This logic, backed up by figures, left me without a single objection.
“I accept your calculations, Captain,” I replied, “and I’d be ill–mannered to dispute them, since your daily experience bears them out. But at this juncture, I have a hunch that we’re still left with one real difficulty.”
“What’s that, sir?”
“When you’re at a depth of 1,000 meters, the Nautilus’s plating bears a pressure of 100 atmospheres. If at this point you want to empty the supplementary ballast tanks in order to lighten your boat and rise to the surface, your pumps must overcome that pressure of 100 atmospheres, which is 100 kilograms per each square centimeter. This demands a strength—”
“That electricity alone can give me,” Captain Nemo said swiftly. “Sir, I repeat: the dynamic power of my engines is nearly infinite. The Nautilus’s pumps have prodigious strength, as you must have noticed when their waterspouts swept like a torrent over the Abraham Lincoln. Besides, I use my supplementary ballast tanks only to reach an average depth of 1,500 to 2,000 meters, and that with a view to conserving my machinery. Accordingly, when I have a mind to visit the ocean depths two or three vertical leagues beneath the surface, I use maneuvers that are more time–consuming but no less infallible.”
“What are they, Captain?” I asked.
“Here I’m naturally led into telling you how the Nautilus is maneuvered.”
“I can’t wait to find out.”
“In order to steer this boat to port or starboard, in short, to make turns on a horizontal plane, I use an ordinary, wide–bladed rudder that’s fastened to the rear of the sternpost and worked by a wheel and tackle. But I can also move the Nautilus upward and downward on a vertical plane by the simple method of slanting its two fins, which are attached to its sides at its center of flotation; these fins are flexible, able to assume any position, and can be operated from inside by means of powerful levers. If these fins stay parallel with the boat, the latter moves horizontally. If they slant, the Nautilus follows the angle of that slant and, under its propeller’s thrust, either sinks on a diagonal as steep as it suits me, or rises on that diagonal.
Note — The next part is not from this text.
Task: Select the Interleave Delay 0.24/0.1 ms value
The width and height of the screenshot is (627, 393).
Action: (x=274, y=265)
And similarly, if I want to return more swiftly to the surface, I throw the propeller in gear, and the water’s pressure makes the Nautilus rise vertically, as an air balloon inflated with hydrogen lifts swiftly into the skies.”
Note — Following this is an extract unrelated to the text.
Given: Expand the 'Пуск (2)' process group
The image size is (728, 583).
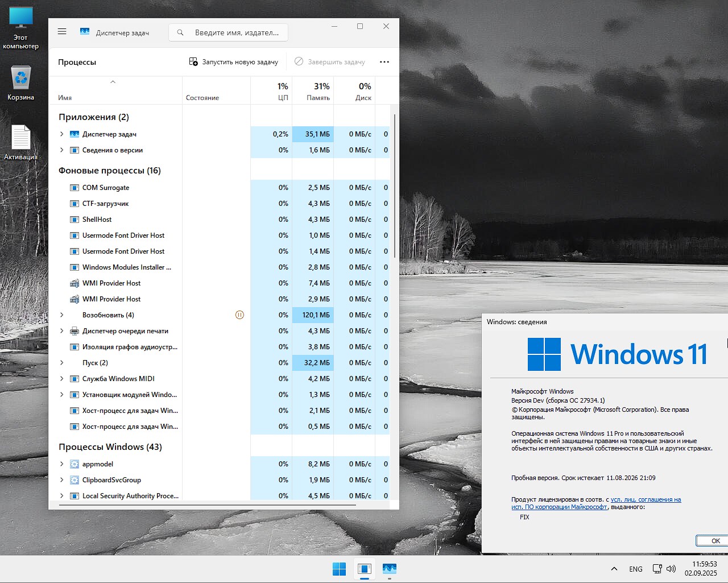Looking at the screenshot, I should click(x=62, y=363).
“Bravo, Captain!” I exclaimed. “But in the midst of the waters, how can your helmsman follow the course you’ve given him?”
“My helmsman is stationed behind the windows of a pilothouse, which protrudes from the topside of the Nautilus’s hull and is fitted with biconvex glass.”
“Is glass capable of resisting such pressures?”
“Perfectly capable. Though fragile on impact, crystal can still offer considerable resistance. In 1864, during experiments on fishing by electric light in the middle of the North Sea, glass panes less than seven millimeters thick were seen to resist a pressure of sixteen atmospheres, all the while letting through strong, heat–generating rays whose warmth was unevenly distributed. Now then, I use glass windows measuring no less than twenty–one centimeters at their centers; in other words, they’ve thirty times the thickness.”
“Fair enough, captain, but if we’re going to see, we need light to drive away the dark, and in the midst of the murky waters, I wonder how your helmsman can—”
“Set astern of the pilothouse is a powerful electric reflector whose rays light up the sea for a distance of half a mile.”
“Oh, bravo! Bravo three times over, Captain! That explains the phosphorescent glow from this so–called narwhale that so puzzled us scientists! Pertinent to this, I’ll ask you if the Nautilus’s running afoul of the Scotia, which caused such a great uproar, was the result of an accidental encounter?”
“Entirely accidental, sir. I was navigating two meters beneath the surface of the water when the collision occurred. However, I could see that it had no dire consequences.”
“None, sir. But as for your encounter with the Abraham Lincoln . . . ?”
“Professor, that troubled me, because it’s one of the best ships in the gallant American navy, but they attacked me and I had to defend myself! All the same, I was content simply to put the frigate in a condition where it could do me no harm; it won’t have any difficulty getting repairs at the nearest port.”
“Ah, Commander,” I exclaimed with conviction, “your Nautilus is truly a marvelous boat!”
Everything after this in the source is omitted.